El Barcelona sobrevivió en la localidad madrileña a uno de esos partidos trampa que se atraganta al equipo azulgrana en el último lustro. Campo pequeño, rival aguerrido, horario poco habitual, después de semana de Champions, además tras medirse al rival más fuerte del grupo. Suele haber bajón de tensión y rotaciones. Además, asomaron las lesiones (Dembélé pagó su falta de pretemporada con una lesión muscular) y jugadores como Iniesta pidieron un descanso a los 45 minutos. Era la ocasión para el fondo de armario de Valverde, y por unas cosas u otras, al Txingurri le salieron bien las apuestas.

Denis Suárez primero y Paulinho después voltearon un partido que el Getafe había puesto caro, siendo mejor en el primer tiempo y tirando al palo justo antes del 1-2 definitivo marcado por el brasileño. Paulinho tiene en sus goles el principal argumento para colarse en las alineaciones del Barça. Es un llegador consumado, y si interpreta el juego de Messi y Suárez como hizo en Getafe (esa carrera al espacio intuyendo la diagonal preferida del pase de La Pulga generada por el desmarque del uruguayo), puede ponerse las botas. En su gol hay un giro de tobillo para un remate más difícil de lo que parece que aquilata su condición de centrocampista con olfato.
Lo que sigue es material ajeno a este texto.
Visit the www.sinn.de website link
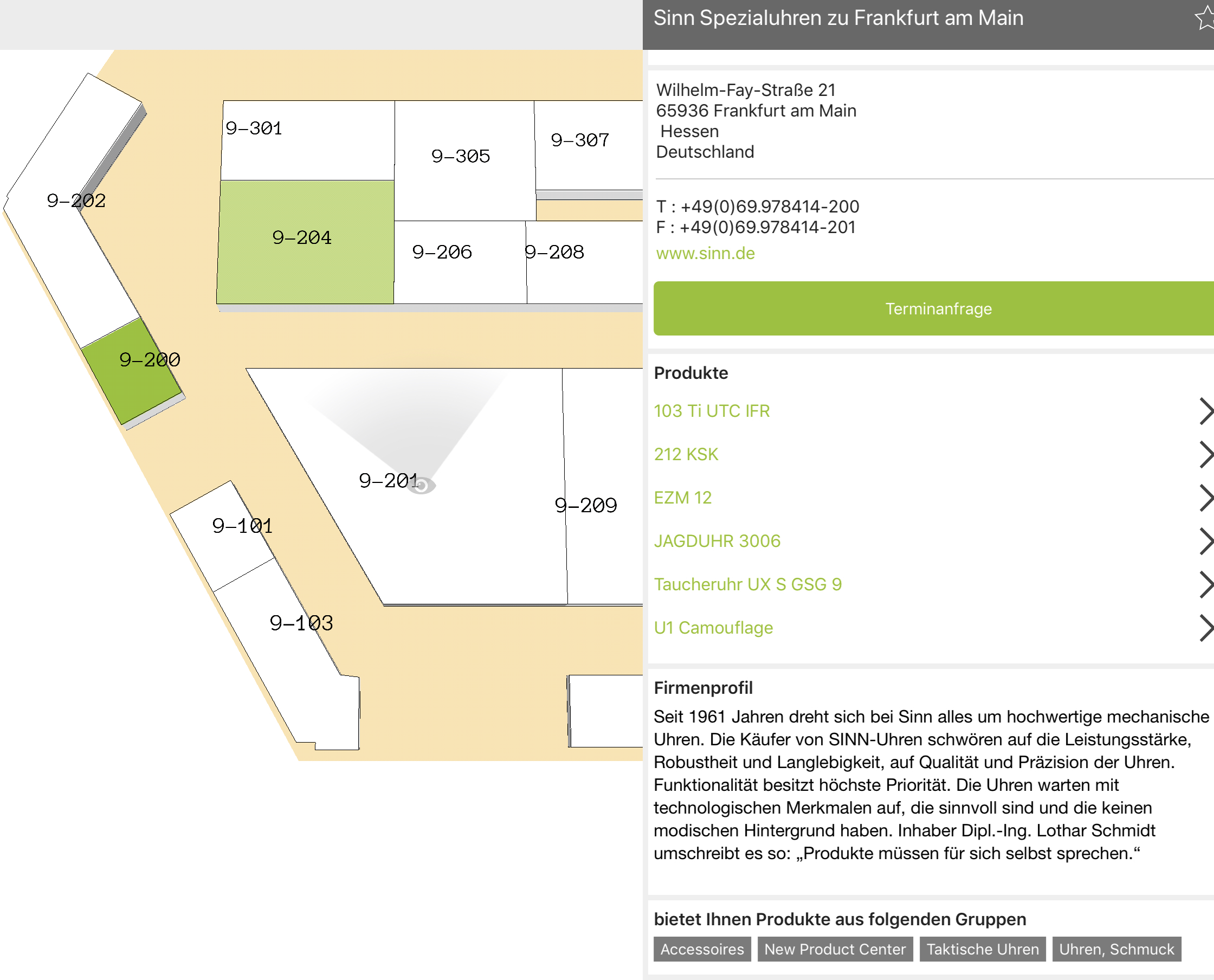The height and width of the screenshot is (980, 1214). (x=705, y=253)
El caso es que Paulinho lleva seis goles en partidos oficiales en los últimos partidos de máximo nivel que ha disputado. Sigue respondiendo a la confianza de Tite con tantos decisivos para que Brasil tenga el pasaporte para Rusia 2018 hace semanas. Y si miramos este gol en el hat trick que le hizo a Uruguay, veremos que Paulinho ve en la arrancada de Neymar lo mismo que hizo Messi en Getafe. Esa interpretación del juego puede darle réditos al Barça, sobre todo en situaciones de atasco. Otra cosa es que eso valga 40 millones más variables.